Wednesday, November 03, 2004

Inner Demons: Chapter 3 (Discovery)

The woods were slowly fading into the abandoned farm plains that marked the outskirts of Smallville when Lex realized with amusement that he was enjoying the scenic view. If he hadn't been curbing his normal tendency to challenge the speed limit, for Clark's sake, he probably wouldn't have noticed how comfortable the back roads were becoming for him. It struck him as an almost alien thought that he was truly beginning to feel at home in Smallville, largely due to Clark's influence.

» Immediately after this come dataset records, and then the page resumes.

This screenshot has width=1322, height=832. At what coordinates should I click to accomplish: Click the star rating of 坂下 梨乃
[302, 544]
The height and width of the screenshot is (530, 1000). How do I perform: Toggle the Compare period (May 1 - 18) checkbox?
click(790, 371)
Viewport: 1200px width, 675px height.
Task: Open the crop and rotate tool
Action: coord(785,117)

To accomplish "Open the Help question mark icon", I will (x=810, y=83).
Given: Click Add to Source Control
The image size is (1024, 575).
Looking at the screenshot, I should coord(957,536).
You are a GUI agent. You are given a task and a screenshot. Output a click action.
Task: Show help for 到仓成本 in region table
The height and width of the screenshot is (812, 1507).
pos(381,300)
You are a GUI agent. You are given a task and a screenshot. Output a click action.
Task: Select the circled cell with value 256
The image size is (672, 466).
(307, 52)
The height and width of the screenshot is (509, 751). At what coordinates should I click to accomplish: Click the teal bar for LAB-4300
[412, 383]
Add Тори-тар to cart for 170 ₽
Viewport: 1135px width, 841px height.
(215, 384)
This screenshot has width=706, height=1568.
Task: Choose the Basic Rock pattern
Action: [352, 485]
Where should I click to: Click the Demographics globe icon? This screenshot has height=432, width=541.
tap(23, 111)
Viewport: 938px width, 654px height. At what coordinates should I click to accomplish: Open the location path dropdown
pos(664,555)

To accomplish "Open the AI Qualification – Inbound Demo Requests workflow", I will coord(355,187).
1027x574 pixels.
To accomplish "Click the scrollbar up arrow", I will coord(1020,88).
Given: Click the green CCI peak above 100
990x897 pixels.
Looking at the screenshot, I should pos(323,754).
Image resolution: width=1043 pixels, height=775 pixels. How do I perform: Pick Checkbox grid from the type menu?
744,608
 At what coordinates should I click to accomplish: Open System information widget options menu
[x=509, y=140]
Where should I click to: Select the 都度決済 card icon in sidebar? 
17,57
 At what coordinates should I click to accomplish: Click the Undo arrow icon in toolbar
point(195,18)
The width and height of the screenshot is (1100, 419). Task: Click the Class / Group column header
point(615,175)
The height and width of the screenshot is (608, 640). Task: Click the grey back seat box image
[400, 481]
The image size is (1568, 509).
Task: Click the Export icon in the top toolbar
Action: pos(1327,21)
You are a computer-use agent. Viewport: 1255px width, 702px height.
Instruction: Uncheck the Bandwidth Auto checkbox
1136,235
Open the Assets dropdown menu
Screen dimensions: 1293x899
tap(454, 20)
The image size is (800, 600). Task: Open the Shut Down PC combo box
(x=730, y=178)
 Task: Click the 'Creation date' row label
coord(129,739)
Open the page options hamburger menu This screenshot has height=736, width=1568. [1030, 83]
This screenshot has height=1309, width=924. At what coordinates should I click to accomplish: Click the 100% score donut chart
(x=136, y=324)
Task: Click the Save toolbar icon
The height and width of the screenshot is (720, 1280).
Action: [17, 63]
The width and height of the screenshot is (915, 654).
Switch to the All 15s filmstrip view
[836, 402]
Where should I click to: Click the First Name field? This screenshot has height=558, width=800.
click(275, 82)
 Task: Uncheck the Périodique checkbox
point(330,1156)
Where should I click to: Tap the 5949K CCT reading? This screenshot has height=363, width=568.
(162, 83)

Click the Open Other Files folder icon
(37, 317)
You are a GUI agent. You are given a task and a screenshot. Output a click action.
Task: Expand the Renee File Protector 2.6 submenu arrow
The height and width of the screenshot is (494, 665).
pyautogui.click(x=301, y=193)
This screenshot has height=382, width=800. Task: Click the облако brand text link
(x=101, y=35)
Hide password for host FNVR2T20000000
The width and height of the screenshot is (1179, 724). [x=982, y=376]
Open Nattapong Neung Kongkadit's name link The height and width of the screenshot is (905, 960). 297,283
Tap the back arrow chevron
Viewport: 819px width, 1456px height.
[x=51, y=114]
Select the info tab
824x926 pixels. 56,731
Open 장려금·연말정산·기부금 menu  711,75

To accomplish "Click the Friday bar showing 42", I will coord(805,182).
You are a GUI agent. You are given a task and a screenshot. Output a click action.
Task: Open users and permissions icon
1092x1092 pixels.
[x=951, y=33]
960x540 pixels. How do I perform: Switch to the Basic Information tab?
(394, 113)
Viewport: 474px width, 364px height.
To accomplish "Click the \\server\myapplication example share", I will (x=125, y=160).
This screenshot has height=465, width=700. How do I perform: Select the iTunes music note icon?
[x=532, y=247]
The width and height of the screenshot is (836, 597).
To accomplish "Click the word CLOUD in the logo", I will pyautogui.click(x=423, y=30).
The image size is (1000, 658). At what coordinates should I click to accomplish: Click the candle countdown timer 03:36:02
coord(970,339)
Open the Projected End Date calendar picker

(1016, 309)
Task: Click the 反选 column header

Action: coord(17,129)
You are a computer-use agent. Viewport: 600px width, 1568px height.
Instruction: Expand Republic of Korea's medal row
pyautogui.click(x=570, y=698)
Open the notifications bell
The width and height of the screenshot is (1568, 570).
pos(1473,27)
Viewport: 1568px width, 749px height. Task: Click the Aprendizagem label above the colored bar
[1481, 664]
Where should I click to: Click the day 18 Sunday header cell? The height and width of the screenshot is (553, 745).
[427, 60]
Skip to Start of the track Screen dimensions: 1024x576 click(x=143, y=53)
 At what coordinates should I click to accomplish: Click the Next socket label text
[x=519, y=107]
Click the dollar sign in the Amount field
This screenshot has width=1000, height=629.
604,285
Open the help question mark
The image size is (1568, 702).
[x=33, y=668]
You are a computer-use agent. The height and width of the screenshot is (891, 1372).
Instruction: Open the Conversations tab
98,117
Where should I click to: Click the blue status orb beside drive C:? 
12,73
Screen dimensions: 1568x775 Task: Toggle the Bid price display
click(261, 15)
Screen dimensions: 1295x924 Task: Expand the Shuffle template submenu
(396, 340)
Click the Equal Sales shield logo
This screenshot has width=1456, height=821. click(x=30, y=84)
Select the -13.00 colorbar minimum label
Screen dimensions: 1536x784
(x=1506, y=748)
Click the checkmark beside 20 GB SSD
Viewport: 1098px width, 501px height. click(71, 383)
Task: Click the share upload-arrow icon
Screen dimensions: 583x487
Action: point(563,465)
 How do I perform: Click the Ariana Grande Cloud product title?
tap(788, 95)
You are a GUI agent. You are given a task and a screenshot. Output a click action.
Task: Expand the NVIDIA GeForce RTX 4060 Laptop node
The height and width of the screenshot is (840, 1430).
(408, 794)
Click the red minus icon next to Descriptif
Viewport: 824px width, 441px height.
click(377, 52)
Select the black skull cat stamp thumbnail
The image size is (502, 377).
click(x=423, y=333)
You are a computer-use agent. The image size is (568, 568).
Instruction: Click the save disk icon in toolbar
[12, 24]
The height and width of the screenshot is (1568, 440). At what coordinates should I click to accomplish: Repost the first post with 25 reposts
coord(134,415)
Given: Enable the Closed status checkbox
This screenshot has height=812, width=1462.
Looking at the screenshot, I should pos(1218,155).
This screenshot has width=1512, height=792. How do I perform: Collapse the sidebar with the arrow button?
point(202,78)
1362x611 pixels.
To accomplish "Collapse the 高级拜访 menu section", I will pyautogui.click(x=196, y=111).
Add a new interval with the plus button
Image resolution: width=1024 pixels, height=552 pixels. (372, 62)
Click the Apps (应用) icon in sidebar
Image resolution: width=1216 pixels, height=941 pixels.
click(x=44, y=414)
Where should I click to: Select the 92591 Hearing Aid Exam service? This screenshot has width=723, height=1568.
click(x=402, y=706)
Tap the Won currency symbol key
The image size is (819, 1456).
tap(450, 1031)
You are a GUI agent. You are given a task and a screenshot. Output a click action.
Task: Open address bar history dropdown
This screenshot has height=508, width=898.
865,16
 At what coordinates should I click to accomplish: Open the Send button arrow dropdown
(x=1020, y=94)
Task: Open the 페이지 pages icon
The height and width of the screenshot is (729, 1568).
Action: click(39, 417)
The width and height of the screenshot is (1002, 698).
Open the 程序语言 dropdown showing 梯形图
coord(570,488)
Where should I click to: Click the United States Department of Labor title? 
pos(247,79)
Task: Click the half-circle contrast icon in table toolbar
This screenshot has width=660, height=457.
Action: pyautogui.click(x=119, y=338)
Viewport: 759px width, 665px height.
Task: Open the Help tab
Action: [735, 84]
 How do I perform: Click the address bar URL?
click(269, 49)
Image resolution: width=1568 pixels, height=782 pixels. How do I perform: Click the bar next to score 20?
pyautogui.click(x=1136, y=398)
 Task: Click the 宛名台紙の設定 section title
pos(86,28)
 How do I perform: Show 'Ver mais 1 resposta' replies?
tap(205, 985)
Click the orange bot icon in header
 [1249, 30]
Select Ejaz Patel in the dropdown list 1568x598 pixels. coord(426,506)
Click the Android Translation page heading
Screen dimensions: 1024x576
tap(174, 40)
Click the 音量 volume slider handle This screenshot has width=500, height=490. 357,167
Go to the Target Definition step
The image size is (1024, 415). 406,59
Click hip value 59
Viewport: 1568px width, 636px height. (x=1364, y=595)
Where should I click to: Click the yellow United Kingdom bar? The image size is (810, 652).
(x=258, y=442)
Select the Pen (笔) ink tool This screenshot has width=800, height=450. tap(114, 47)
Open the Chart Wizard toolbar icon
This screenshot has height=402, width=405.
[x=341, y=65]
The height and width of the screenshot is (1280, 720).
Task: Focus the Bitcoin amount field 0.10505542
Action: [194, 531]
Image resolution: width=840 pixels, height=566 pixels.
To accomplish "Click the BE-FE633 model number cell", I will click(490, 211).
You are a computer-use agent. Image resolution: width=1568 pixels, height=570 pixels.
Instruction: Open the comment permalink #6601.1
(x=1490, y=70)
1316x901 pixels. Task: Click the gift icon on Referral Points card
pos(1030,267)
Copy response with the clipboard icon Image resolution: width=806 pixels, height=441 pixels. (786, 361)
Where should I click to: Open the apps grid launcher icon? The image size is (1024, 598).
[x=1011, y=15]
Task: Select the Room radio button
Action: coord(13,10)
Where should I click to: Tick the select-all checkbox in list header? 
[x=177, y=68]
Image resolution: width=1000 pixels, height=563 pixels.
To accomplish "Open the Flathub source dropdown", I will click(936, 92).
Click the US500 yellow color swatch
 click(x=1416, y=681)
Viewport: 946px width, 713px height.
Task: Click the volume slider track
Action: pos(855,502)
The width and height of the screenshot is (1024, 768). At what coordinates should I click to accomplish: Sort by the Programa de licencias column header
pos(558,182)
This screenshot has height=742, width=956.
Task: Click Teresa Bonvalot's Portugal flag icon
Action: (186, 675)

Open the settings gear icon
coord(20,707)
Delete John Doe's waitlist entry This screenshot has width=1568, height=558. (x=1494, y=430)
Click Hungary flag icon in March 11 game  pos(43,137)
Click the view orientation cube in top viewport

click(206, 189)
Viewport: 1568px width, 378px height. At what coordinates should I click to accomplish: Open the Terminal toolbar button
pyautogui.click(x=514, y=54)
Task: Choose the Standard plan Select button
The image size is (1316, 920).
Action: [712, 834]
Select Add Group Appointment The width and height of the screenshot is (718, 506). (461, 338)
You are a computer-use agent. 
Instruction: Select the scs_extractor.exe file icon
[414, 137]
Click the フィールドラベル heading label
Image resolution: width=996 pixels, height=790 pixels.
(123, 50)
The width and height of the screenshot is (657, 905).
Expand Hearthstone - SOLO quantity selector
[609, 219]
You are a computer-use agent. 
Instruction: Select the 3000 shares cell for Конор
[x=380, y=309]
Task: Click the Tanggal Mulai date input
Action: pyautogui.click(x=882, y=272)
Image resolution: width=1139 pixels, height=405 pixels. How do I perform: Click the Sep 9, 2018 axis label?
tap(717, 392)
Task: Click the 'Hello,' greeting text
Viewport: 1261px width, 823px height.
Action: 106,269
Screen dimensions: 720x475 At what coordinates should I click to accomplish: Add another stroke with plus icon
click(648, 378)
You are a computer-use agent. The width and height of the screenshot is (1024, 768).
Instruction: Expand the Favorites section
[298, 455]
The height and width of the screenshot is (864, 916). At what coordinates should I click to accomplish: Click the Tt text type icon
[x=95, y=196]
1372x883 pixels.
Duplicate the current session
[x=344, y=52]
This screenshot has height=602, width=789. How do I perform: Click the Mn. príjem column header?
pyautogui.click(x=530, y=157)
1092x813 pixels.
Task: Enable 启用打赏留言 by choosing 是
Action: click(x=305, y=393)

Casting a concerned glance at Clark, Lex suddenly realized that the blood had drained from his friend's face. Clark was tightly clenching one fist in the other and seemed to almost vibrate with anxiety and tension - reminding Lex strongly of a harp string close to snapping.

"Clark" he exclaimed with concern, as he pulled over.

"What?" Clark's surprise at Lex's outburst echoed in Clark's voice.

“What’s wrong? You’re as pale as a ghost." Lex asked in rapid succession.

Grimacing, Clark hesitated several minutes before answering,"Lex, I'm sorry. It's just..." He finished his stumbling response by gesturing to the radio.

"... the eighteenth and nineteenth victims of the armed robbery at Metropolis central savings and loan died on the," the radio droned on through the news-break, driving home to Lex how careless he had been. What an utterly ridiculous mistake, he thought as he switched the radio to an easy listening-all music station. There probably couldn't have been a worse time for Clark to hear the gruesome play-by-plays of the latest crime spree in Metropolis.

"No, Clark, I'm sorry. But why didn't you change channels or shut it off?" Lex immediately regretted the question.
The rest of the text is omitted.